Possible election of Donald Trump, European dissensions, weaknesses in munitions production… The year 2024 is crucial, from the Russian president’s point of view.
Vladimir Putin in Moscow, Russia, February 6, 2024. (POOL / GAVRIIL GRIGOROV)
Until recently, and for more than twenty years that he has been in power in Russia, Western leaders have often thought they understood Vladimir Putin’s strategy, and defended Moscow’s place as an international partner. Former President George W. Bush thought he had glimpsed a part of “his soul.” Former British Prime Minister Tony Blair believed that
he deserved a place at the “head table”
and Emmanuel Macron had invited him for long hours of discussion in the summer residence of French presidents.
This approach, however, was shattered on February 24, 2022 with the invasion of Ukraine, relegating to a bygone past images like that of the Russian leader all smiles in August 2019, flowers in hand for Brigitte Macron, in Fort de Brégançon, where the heads of the French state rest in the summer.
In the early months of the conflict, the Russian army failed to take major Ukrainian cities in what was supposed to be a lightning offensive that winter.
But the Kremlin strongman is now showing growing satisfaction, after his troops neutralized a Ukrainian counter-offensive this summer
highly anticipated and that large swathes of territory in the south and east of Ukraine remain in the hands of Russia, as does the Crimean peninsula annexed in 2014.
“President Putin is convinced that he can hold out longer than the West. It is therefore up to us to show determination to prove him wrong,” a senior Western official warned at a recent meeting. , on condition of anonymity.
Putin increasingly optimistic
The Russian president has been increasingly optimistic in recent weeks, emphasizing for example in December that Ukraine “has no future” or, more recently, in an interview broadcast on Thursday with the controversial American host Tucker Carlson,
a strategic defeat of Russia was “impossible by definition”
Western leaders responded by saying that a Russian defeat in Ukraine was the only option or, like Emmanuel Macron, that Europe’s priority should be “not letting Russia win.” Many analysts believe, however, that only increased support from the West for a Ukraine that will soon run out of ammunition can change the situation. But this support is not guaranteed, at a time when American elected officials are torn apart over a new aid program, where
a victory for Donald Trump in the American elections seems possible
this year, and where the Ukrainian cause further divides Europe.
“Both sides are racing to rebuild their offensive capability. If Western funds are not released, if Russia gains the advantage in one way or another, it will have the opportunity to make further progress,” explains to the
Andrea Kendall Taylor, researcher at the Center for New American Security, based in Washington. “The dynamic has changed,” believes this analyst, emphasizing that
“from Putin’s point of view, 2024 is a crucial year”
Ukraine is particularly concerned about a possible second presidency of Donald Trump, who declared in 2023 that he wanted to “settle this war in one day, 24 hours” if he was re-elected. Far-right parties, more flexible towards Russia, are also booming in France and Germany.
The opportunity to take advantage of the West’s weakness
The year 2024 therefore represents for Vladimir Putin a
“window of opportunity” to take advantage of the West’s weaknesses
, analyzes Tatiana Stanovaya, founder of the R. Politik consultancy firm. The Russian leader is banking in particular on “a temporary limitation of Western military support, with ammunition production only expected to accelerate at the beginning of 2025,” she wrote on her Telegram channel.
“The electoral process in the United States could lead to a less determined American strategy to support Kiev, and it is unlikely that the European Union, beset by internal disagreements, will compensate for this support on its own,” adds – She.
For Westerners, however, a reason for optimism lies in Russia’s internal weaknesses, with an economy trailing the war, a declining demographics, and the first signs of weariness with regard to the conflict in public opinion. Russian and the magnitude
human losses that Western sources estimate at 350,000 killed or injured on the Russian side.
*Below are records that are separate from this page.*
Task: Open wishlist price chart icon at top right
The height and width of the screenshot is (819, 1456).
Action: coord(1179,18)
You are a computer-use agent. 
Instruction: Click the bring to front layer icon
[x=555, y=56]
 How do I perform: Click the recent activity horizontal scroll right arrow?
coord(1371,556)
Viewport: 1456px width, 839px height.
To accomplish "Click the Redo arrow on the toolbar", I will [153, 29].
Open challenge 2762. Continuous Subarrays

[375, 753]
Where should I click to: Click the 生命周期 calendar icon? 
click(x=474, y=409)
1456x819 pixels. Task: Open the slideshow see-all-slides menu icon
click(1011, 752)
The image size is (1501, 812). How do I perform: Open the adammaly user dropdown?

“Maintaining interior stability takes up a lot of the bandwidth
of Putin”, points out Dara Massicot, researcher for the Carnegie Foundation for International Peace, who sees an “excess of confidence” in the current tone of Russian officials. But without significant Western support, “I don’t know in what position of negotiation the Ukrainians would find themselves. This one would be terrible,” she analyzes.